You Keep Using That Word

I. Love. The. Princess. Bride. The story, the characters, the actors playing the characters, its infinite quotability; it is one of my top ten all-time loves. (The movie is amazing, and if you love it too, get thee to the library and check out the book. Fantastique.)

One of its most easily recognized quotes: "You keep using that word. I do not think it means what you think it means." The word I've been grappling with lately? Professionalism. Not because we're misusing it the way Vizzini misuses "inconceivable" (blissfully unaware and entirely confident), but because what it used to mean no longer fits the world of academic medicine.

What It Was Supposed to Mean

The Oxford Dictionary defines "profession" as "a paid occupation, especially one that involves prolonged training and a formal qualification." Technically correct. But in medical school, I learned something richer: a profession is self-policing, holding itself to a high standard commensurate with its stakes. And medicine's stakes don't get much higher. We operate under a social contract: society grants us autonomy, self-regulation, and professional status, and in exchange, we commit to trustworthiness, competence, and devotion to the public good.

The UK Royal College of Physicians puts it this way: medicine is "a vocation in which a doctor's knowledge, clinical skills, and judgment are put in the service of protecting and restoring human wellbeing."

That's a beautiful definition. It's also, increasingly, an act we're all implicitly agreeing to perform.

Where It's Breaking Down (From Both Directions)

Here's what I see: physicians buried in administrative work, unable to spend the time with patients that genuine relationship-building requires, scraping for resources to teach the next generation, looking for every possible hack to compress more work into the same hours. That's not a profession operating under a sacred social contract. That's a workforce running on fumes and guilt.

But I want to be careful not to let anyone off the hook here, including us.

In 2001, the Boston Fire Department's commissioner replaced unlimited sick days with a strict cap of 15, docking pay for anyone who exceeded it. The firefighters' response? Sick calls on Christmas and New Year's Day increased tenfold. The following year, when holiday bonuses were canceled as further punishment, firefighters claimed 13,431 sick days, up from 6,432 the year before. As economist Samuel Bowles wrote, when people are treated as untrustworthy, they become untrustworthy.

That dynamic is alive in medicine. When a patient’s parents come into rounds suspicious that I'm withholding something, and I walk in braced for the ChatGPT they’ve got cued up on their phones, we've already lost something before anyone says a word. The contract erodes from both ends.

The Uncomfortable Question I'm Sitting With

Here's what strikes me hardest: how are patients supposed to believe we're committed to protecting their wellbeing when we can't protect our own? We're playing "do as I say, not as I do" with people's lives.
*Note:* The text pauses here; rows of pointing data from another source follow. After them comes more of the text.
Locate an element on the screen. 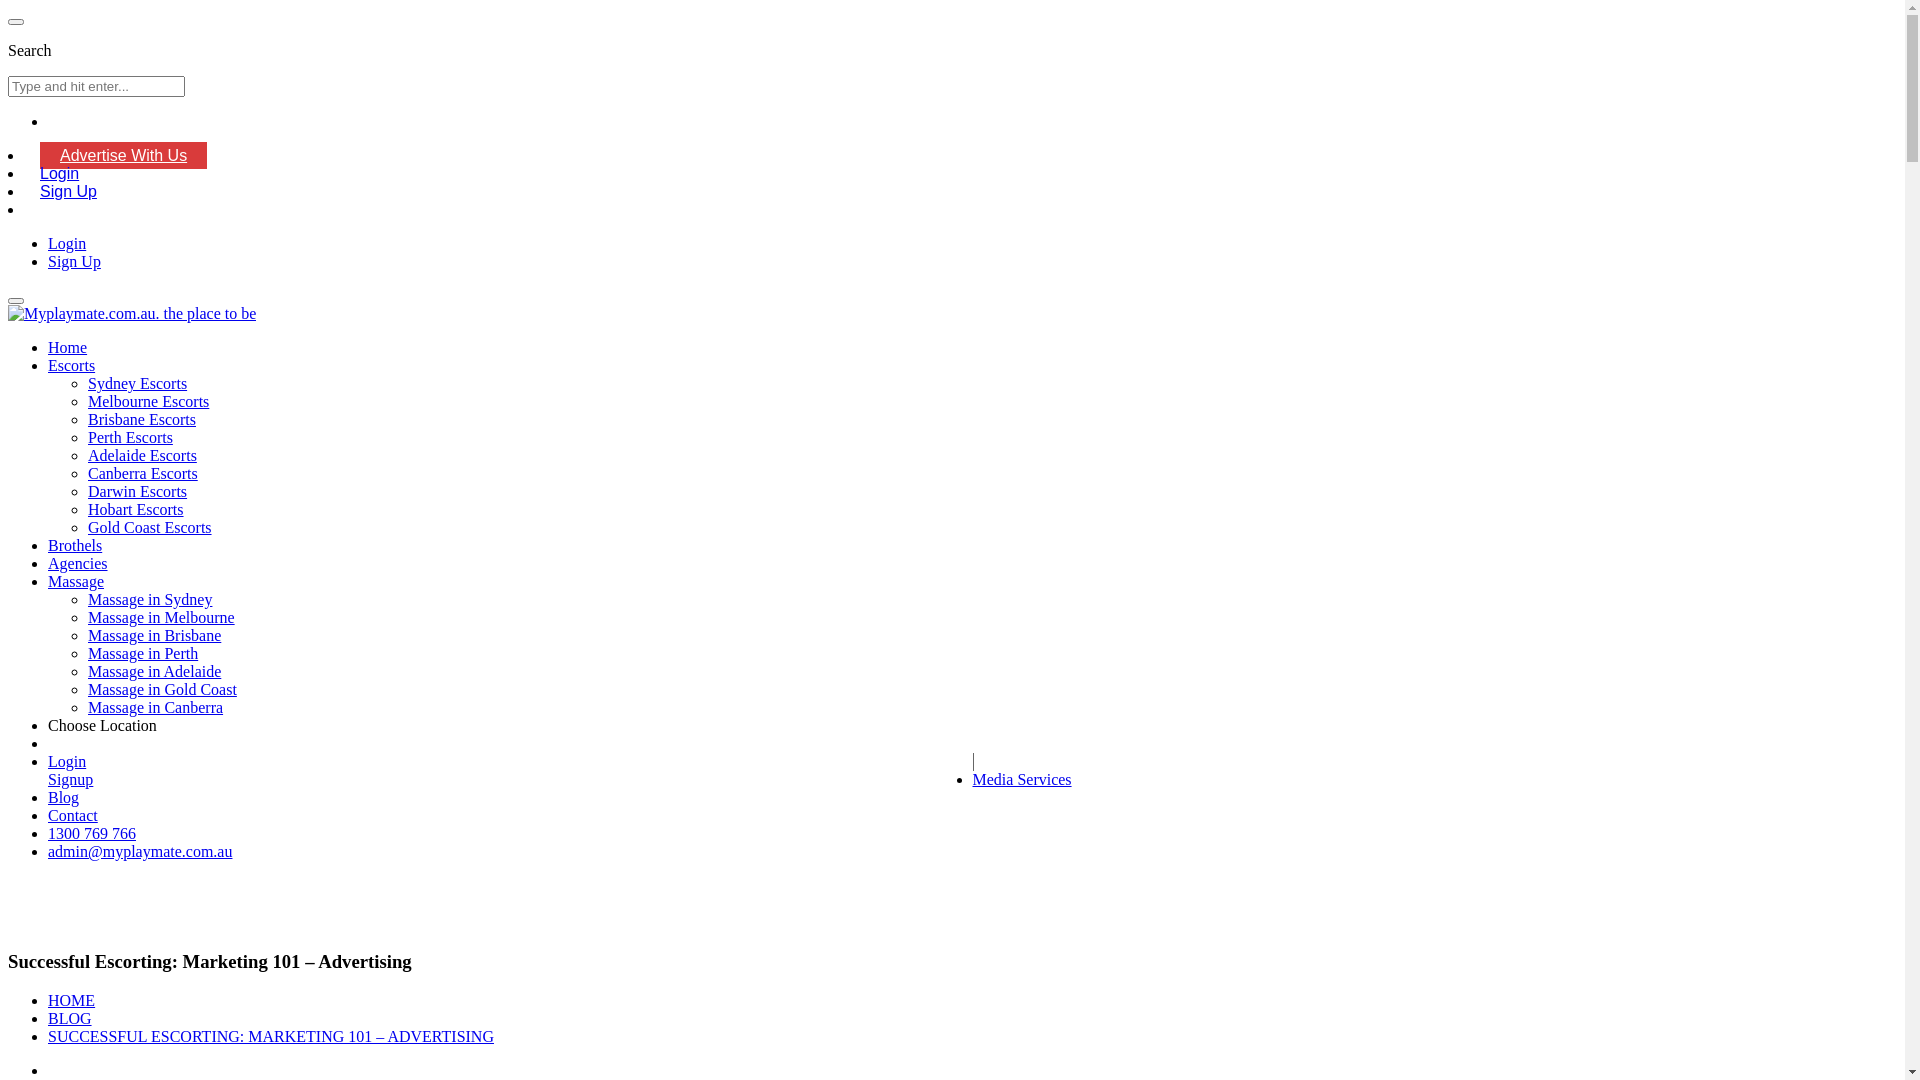 This screenshot has height=1080, width=1920. 'Massage in Adelaide' is located at coordinates (153, 671).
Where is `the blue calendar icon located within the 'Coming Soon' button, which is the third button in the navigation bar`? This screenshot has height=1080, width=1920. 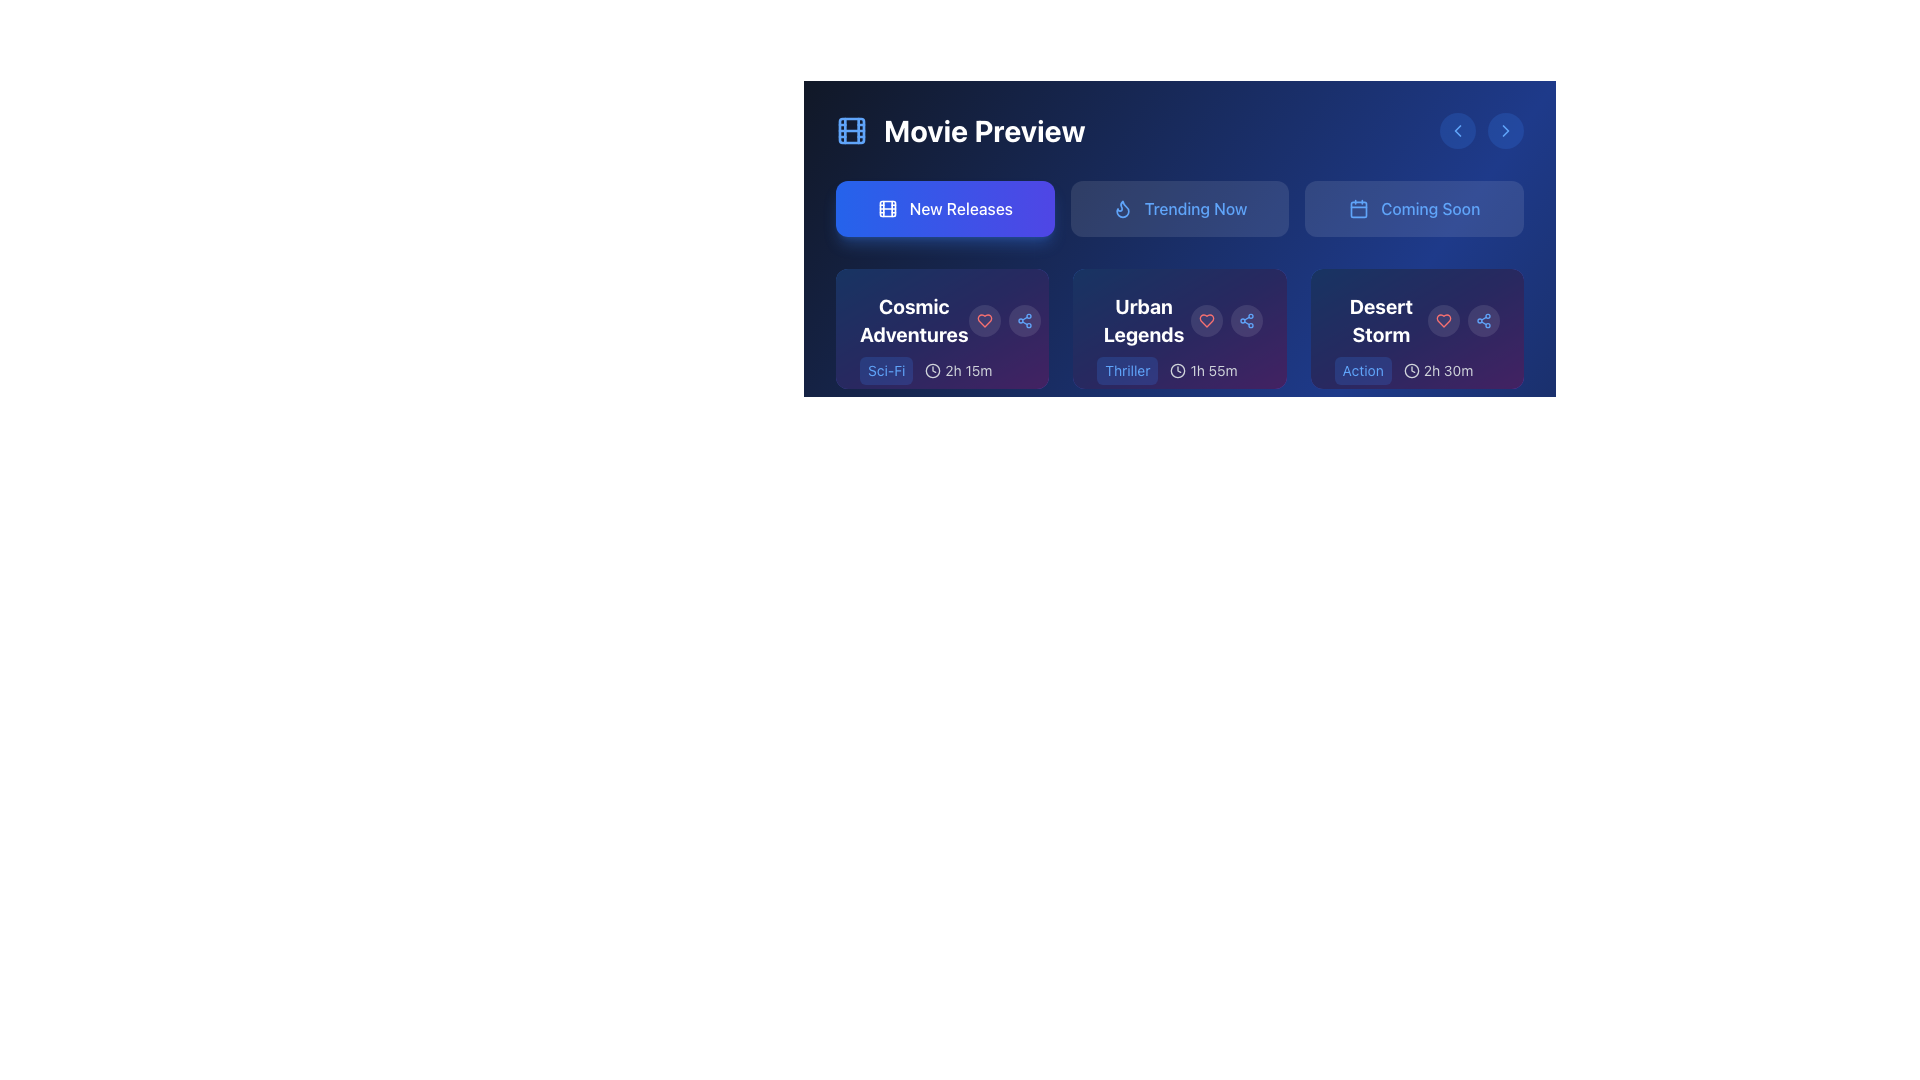
the blue calendar icon located within the 'Coming Soon' button, which is the third button in the navigation bar is located at coordinates (1358, 209).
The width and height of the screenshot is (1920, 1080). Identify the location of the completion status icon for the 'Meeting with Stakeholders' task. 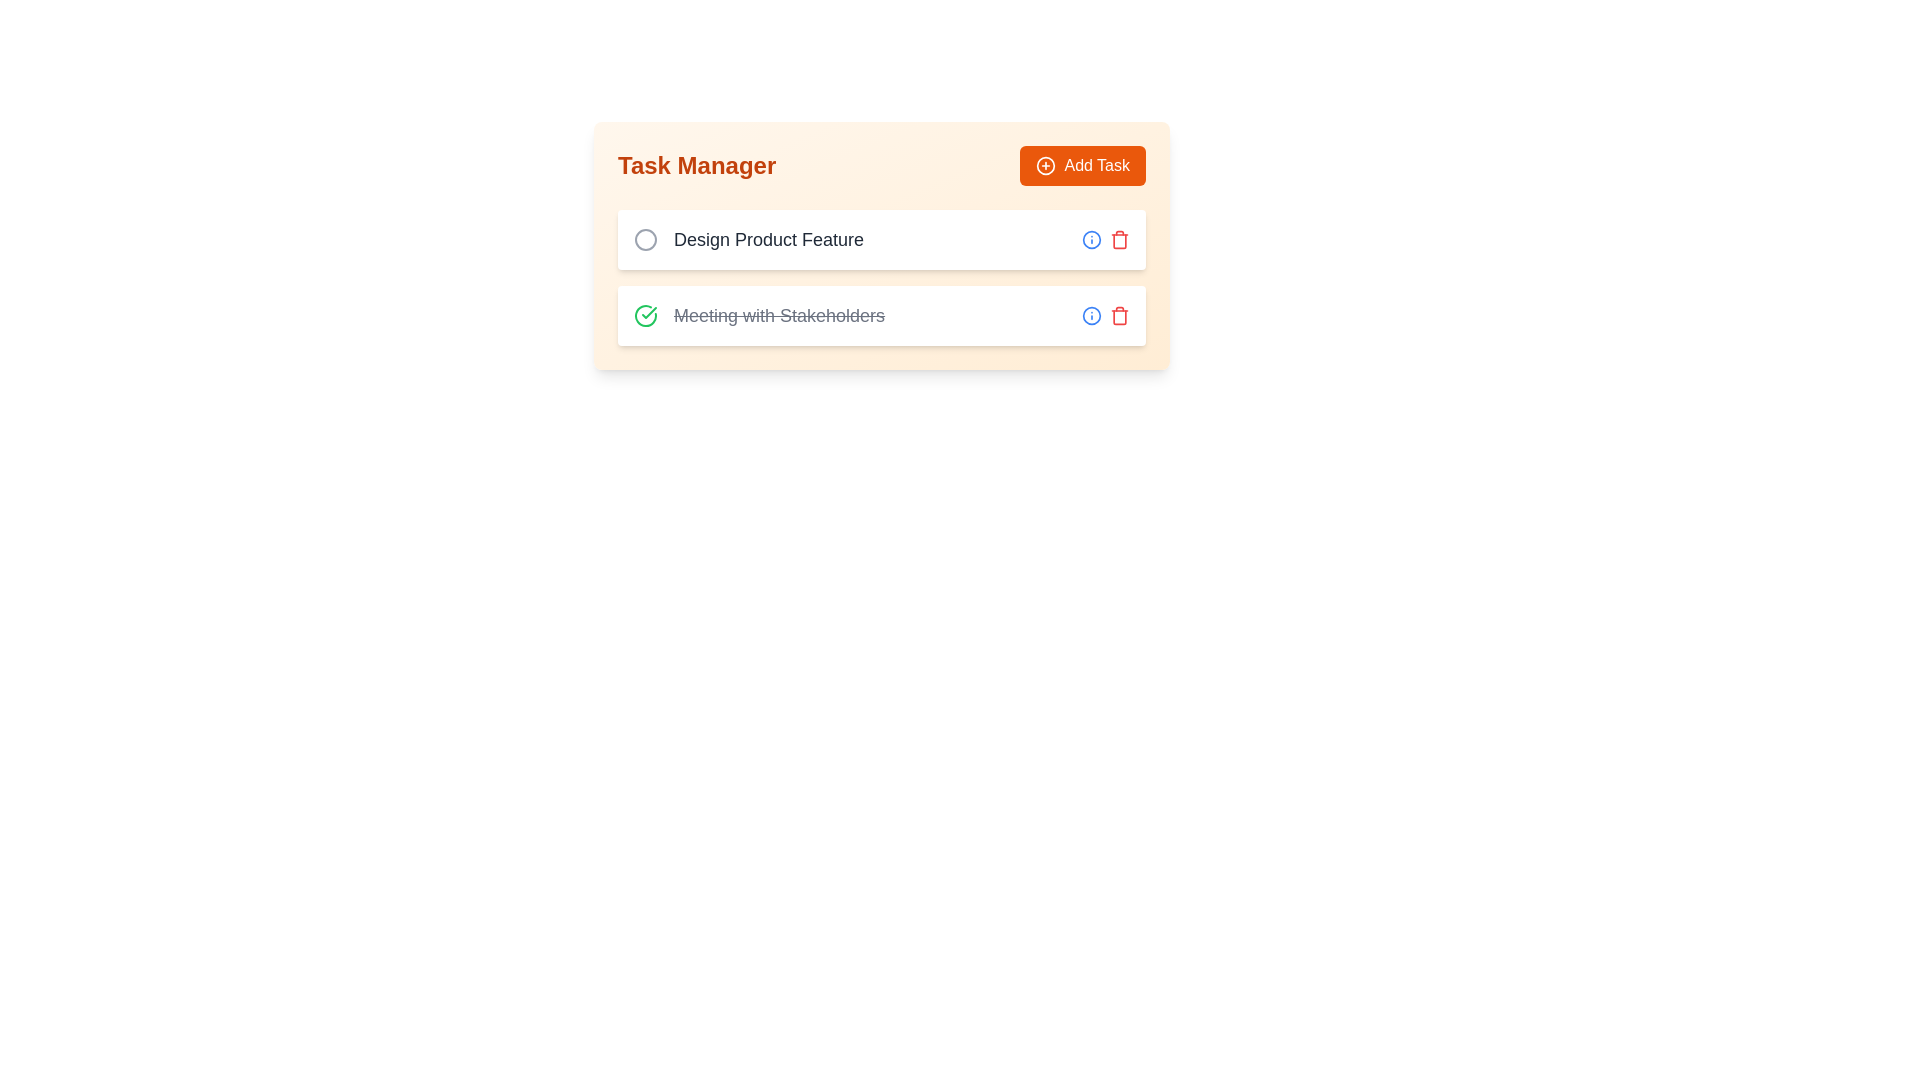
(646, 315).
We are asking for trust we haven't fully earned back, not because we're bad doctors, but because the system has made it nearly impossible to be the doctors the contract calls for.

And I'll be honest: when I started turning this over, I was ready to take on the patriarchy. I've been giving lectures on imposter syndrome lately, and on how systems designed by and for one kind of person will always make other kinds of people feel like they don’t measure up. It's hard not to wonder whether the original definition of "professional" (and who gets to decide when someone falls short of it) was built by people who look nothing like most of medicine today. I’m not out to viciously badmouth my academic medicine forefathers; they were able to do what my foremothers did not have the chance to, and I have benefited from it. But there’s something there I need to work out about how professionalism seems to be presenting itself today.

The definition may need to change. Maybe it's not about reclaiming professionalism, but reimagining it entirely.

I'm going to come back to that next week. But for now, I keep landing on one quiet, uncomfortable truth: patients are watching how we treat ourselves and each other. And what they seem to be saying, gently (and then not so gently) is: Doctor, you first.